▸ **WORK ITEM**
Rewrite the rows below, changing every "coordinate pair" to "ordered pair" and leaving everything else unchanged.

▸ **RAW DATA**

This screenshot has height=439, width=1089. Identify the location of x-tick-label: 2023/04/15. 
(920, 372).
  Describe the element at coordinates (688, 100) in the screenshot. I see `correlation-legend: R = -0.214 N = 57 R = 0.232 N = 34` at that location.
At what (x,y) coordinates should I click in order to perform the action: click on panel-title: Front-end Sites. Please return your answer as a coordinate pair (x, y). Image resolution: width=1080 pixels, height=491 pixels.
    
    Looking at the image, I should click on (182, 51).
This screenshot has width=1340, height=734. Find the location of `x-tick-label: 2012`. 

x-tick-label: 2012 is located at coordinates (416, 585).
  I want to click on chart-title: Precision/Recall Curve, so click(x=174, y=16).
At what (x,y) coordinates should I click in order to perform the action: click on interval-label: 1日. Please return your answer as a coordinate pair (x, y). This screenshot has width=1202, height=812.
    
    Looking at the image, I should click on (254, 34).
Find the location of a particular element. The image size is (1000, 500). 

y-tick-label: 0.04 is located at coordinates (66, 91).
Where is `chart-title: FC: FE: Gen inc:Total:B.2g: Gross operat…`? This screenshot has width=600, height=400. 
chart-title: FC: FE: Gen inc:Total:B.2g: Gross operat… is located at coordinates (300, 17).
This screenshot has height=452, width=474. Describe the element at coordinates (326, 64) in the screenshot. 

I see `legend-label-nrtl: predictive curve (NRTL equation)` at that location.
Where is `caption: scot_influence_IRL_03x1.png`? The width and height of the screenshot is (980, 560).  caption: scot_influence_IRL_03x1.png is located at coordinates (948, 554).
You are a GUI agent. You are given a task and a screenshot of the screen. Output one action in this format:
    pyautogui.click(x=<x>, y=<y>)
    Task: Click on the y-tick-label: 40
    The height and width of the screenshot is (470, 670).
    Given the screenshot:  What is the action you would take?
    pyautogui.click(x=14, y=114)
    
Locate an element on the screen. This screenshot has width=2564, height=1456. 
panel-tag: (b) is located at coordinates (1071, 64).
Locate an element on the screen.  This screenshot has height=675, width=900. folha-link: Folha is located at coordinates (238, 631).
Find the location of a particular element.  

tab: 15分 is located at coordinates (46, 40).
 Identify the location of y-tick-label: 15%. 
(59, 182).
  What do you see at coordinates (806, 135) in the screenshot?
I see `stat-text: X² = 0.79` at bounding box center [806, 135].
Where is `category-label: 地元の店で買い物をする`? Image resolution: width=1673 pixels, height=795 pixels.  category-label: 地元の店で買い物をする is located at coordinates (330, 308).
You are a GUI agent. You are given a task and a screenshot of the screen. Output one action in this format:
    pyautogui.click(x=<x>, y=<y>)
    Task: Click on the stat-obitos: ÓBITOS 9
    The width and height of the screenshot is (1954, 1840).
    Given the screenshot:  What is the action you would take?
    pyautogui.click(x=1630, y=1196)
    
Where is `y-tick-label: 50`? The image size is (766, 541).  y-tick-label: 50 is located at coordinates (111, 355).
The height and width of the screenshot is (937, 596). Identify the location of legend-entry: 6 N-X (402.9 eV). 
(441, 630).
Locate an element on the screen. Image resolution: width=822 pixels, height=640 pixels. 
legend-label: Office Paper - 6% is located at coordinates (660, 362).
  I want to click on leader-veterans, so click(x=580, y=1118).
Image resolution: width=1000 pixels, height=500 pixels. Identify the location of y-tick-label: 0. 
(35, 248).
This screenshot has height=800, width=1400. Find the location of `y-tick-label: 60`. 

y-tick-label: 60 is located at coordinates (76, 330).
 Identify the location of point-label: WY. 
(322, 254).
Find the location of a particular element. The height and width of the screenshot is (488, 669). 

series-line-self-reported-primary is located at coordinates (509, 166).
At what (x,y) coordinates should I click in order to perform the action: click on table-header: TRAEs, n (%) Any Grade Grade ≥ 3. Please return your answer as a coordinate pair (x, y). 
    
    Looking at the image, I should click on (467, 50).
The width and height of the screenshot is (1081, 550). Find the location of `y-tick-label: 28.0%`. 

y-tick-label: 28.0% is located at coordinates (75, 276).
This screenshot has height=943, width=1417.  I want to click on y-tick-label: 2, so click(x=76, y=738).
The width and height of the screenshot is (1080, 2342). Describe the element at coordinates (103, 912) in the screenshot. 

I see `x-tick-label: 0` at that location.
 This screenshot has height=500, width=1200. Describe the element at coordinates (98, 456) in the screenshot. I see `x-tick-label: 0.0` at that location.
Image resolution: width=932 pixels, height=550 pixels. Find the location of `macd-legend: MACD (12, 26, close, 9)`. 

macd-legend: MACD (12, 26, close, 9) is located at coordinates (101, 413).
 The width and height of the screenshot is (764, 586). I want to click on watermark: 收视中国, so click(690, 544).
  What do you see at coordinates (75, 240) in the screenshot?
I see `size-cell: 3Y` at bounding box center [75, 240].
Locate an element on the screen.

▸ **PROBLEM SOLUTION**
This screenshot has height=439, width=1089. Identify the location of x-tick-label: 2023/04/15. 
(920, 372).
  Describe the element at coordinates (688, 100) in the screenshot. I see `correlation-legend: R = -0.214 N = 57 R = 0.232 N = 34` at that location.
At what (x,y) coordinates should I click in order to perform the action: click on panel-title: Front-end Sites. Please return your answer as a ordered pair (x, y). Image resolution: width=1080 pixels, height=491 pixels.
    
    Looking at the image, I should click on (182, 51).
This screenshot has width=1340, height=734. Find the location of `x-tick-label: 2012`. 

x-tick-label: 2012 is located at coordinates (416, 585).
  I want to click on chart-title: Precision/Recall Curve, so click(x=174, y=16).
At what (x,y) coordinates should I click in order to perform the action: click on interval-label: 1日. Please return your answer as a ordered pair (x, y). This screenshot has width=1202, height=812.
    
    Looking at the image, I should click on (254, 34).
Find the location of a particular element. The image size is (1000, 500). 

y-tick-label: 0.04 is located at coordinates (66, 91).
Where is `chart-title: FC: FE: Gen inc:Total:B.2g: Gross operat…`? This screenshot has width=600, height=400. 
chart-title: FC: FE: Gen inc:Total:B.2g: Gross operat… is located at coordinates (300, 17).
This screenshot has height=452, width=474. Describe the element at coordinates (326, 64) in the screenshot. 

I see `legend-label-nrtl: predictive curve (NRTL equation)` at that location.
Where is `caption: scot_influence_IRL_03x1.png`? The width and height of the screenshot is (980, 560).  caption: scot_influence_IRL_03x1.png is located at coordinates (948, 554).
You are a GUI agent. You are given a task and a screenshot of the screen. Output one action in this format:
    pyautogui.click(x=<x>, y=<y>)
    Task: Click on the y-tick-label: 40
    The height and width of the screenshot is (470, 670).
    Given the screenshot:  What is the action you would take?
    pyautogui.click(x=14, y=114)
    
Locate an element on the screen. This screenshot has width=2564, height=1456. 
panel-tag: (b) is located at coordinates (1071, 64).
Locate an element on the screen.  This screenshot has height=675, width=900. folha-link: Folha is located at coordinates (238, 631).
Find the location of a particular element.  

tab: 15分 is located at coordinates (46, 40).
 Identify the location of y-tick-label: 15%. 
(59, 182).
  What do you see at coordinates (806, 135) in the screenshot?
I see `stat-text: X² = 0.79` at bounding box center [806, 135].
Where is `category-label: 地元の店で買い物をする`? Image resolution: width=1673 pixels, height=795 pixels.  category-label: 地元の店で買い物をする is located at coordinates (330, 308).
You are a GUI agent. You are given a task and a screenshot of the screen. Output one action in this format:
    pyautogui.click(x=<x>, y=<y>)
    Task: Click on the stat-obitos: ÓBITOS 9
    The width and height of the screenshot is (1954, 1840).
    Given the screenshot:  What is the action you would take?
    pyautogui.click(x=1630, y=1196)
    
Where is `y-tick-label: 50`? The image size is (766, 541).  y-tick-label: 50 is located at coordinates (111, 355).
The height and width of the screenshot is (937, 596). Identify the location of legend-entry: 6 N-X (402.9 eV). 
(441, 630).
Locate an element on the screen. Image resolution: width=822 pixels, height=640 pixels. 
legend-label: Office Paper - 6% is located at coordinates (660, 362).
  I want to click on leader-veterans, so click(x=580, y=1118).
Image resolution: width=1000 pixels, height=500 pixels. Identify the location of y-tick-label: 0. 
(35, 248).
This screenshot has height=800, width=1400. Find the location of `y-tick-label: 60`. 

y-tick-label: 60 is located at coordinates (76, 330).
 Identify the location of point-label: WY. 
(322, 254).
Find the location of a particular element. The height and width of the screenshot is (488, 669). 

series-line-self-reported-primary is located at coordinates (509, 166).
At what (x,y) coordinates should I click in order to perform the action: click on table-header: TRAEs, n (%) Any Grade Grade ≥ 3. Please return your answer as a ordered pair (x, y). 
    
    Looking at the image, I should click on (467, 50).
The width and height of the screenshot is (1081, 550). Find the location of `y-tick-label: 28.0%`. 

y-tick-label: 28.0% is located at coordinates (75, 276).
This screenshot has height=943, width=1417.  I want to click on y-tick-label: 2, so click(x=76, y=738).
The width and height of the screenshot is (1080, 2342). Describe the element at coordinates (103, 912) in the screenshot. 

I see `x-tick-label: 0` at that location.
 This screenshot has height=500, width=1200. Describe the element at coordinates (98, 456) in the screenshot. I see `x-tick-label: 0.0` at that location.
Image resolution: width=932 pixels, height=550 pixels. Find the location of `macd-legend: MACD (12, 26, close, 9)`. 

macd-legend: MACD (12, 26, close, 9) is located at coordinates (101, 413).
 The width and height of the screenshot is (764, 586). I want to click on watermark: 收视中国, so click(690, 544).
  What do you see at coordinates (75, 240) in the screenshot?
I see `size-cell: 3Y` at bounding box center [75, 240].
Locate an element on the screen.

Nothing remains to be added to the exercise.